Exercise requirements: Rewrite the listing from the line containing "I will coord(553,73)." through the line containing "click(x=1600, y=17)", changing "shopping cart" to "basket" and leaving everything else as it is.

+++ Data provided

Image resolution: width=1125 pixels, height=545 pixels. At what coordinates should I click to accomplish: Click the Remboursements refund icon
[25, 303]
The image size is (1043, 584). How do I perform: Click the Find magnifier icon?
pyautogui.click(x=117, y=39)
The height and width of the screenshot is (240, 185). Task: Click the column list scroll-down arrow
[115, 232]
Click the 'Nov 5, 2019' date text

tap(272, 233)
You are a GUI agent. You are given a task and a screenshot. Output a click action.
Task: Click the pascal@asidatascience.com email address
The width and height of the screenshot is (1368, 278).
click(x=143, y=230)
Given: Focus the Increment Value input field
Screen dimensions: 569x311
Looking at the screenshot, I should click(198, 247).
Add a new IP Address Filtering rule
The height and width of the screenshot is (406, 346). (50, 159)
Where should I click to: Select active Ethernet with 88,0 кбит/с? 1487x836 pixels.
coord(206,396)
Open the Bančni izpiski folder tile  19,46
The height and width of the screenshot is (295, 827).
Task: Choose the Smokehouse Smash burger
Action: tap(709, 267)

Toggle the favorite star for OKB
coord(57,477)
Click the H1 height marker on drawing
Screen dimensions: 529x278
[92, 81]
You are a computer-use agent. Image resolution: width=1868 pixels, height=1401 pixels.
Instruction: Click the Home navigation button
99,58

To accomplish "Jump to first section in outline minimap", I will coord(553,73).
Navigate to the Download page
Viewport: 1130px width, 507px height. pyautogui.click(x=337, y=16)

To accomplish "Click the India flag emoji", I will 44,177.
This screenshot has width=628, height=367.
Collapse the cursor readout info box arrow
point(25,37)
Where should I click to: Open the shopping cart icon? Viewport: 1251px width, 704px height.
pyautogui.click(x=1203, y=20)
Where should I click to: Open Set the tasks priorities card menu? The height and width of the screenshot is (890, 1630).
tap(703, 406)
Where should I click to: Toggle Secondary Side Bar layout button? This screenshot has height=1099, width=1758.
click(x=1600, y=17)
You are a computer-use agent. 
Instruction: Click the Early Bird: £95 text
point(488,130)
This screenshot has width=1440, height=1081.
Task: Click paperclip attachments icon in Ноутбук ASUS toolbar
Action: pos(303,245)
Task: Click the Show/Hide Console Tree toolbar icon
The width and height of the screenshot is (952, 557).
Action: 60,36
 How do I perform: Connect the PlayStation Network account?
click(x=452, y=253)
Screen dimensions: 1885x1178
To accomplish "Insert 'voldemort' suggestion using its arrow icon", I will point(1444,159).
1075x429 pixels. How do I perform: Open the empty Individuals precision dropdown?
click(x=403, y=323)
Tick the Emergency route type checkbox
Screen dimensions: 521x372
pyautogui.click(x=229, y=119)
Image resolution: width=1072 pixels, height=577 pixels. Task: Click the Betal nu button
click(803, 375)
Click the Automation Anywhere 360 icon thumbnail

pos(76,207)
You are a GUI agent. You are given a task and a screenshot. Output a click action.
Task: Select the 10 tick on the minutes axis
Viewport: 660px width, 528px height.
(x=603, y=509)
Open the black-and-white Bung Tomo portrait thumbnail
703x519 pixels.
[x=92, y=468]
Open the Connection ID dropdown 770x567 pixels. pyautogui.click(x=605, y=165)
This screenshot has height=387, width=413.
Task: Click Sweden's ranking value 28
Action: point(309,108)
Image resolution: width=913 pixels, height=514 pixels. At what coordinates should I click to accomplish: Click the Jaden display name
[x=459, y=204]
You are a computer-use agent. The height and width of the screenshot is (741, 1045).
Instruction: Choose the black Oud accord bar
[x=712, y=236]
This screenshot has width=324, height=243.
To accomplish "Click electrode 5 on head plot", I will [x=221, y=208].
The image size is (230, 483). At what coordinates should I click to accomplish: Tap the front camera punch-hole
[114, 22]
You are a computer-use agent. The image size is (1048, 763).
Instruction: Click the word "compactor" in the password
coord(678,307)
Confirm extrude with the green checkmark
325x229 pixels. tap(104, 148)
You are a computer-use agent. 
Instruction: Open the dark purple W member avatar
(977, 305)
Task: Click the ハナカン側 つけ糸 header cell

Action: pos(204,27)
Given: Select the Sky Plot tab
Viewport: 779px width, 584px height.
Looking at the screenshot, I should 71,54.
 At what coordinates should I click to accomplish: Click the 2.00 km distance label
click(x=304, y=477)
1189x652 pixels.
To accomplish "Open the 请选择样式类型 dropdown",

++++++

Exercise response:
To accomplish "Jump to first section in outline minimap", I will coord(553,73).
Navigate to the Download page
Viewport: 1130px width, 507px height. pyautogui.click(x=337, y=16)

To accomplish "Click the India flag emoji", I will 44,177.
This screenshot has width=628, height=367.
Collapse the cursor readout info box arrow
point(25,37)
Where should I click to: Open the basket icon? Viewport: 1251px width, 704px height.
pyautogui.click(x=1203, y=20)
Where should I click to: Open Set the tasks priorities card menu? The height and width of the screenshot is (890, 1630).
tap(703, 406)
Where should I click to: Toggle Secondary Side Bar layout button? This screenshot has height=1099, width=1758.
click(x=1600, y=17)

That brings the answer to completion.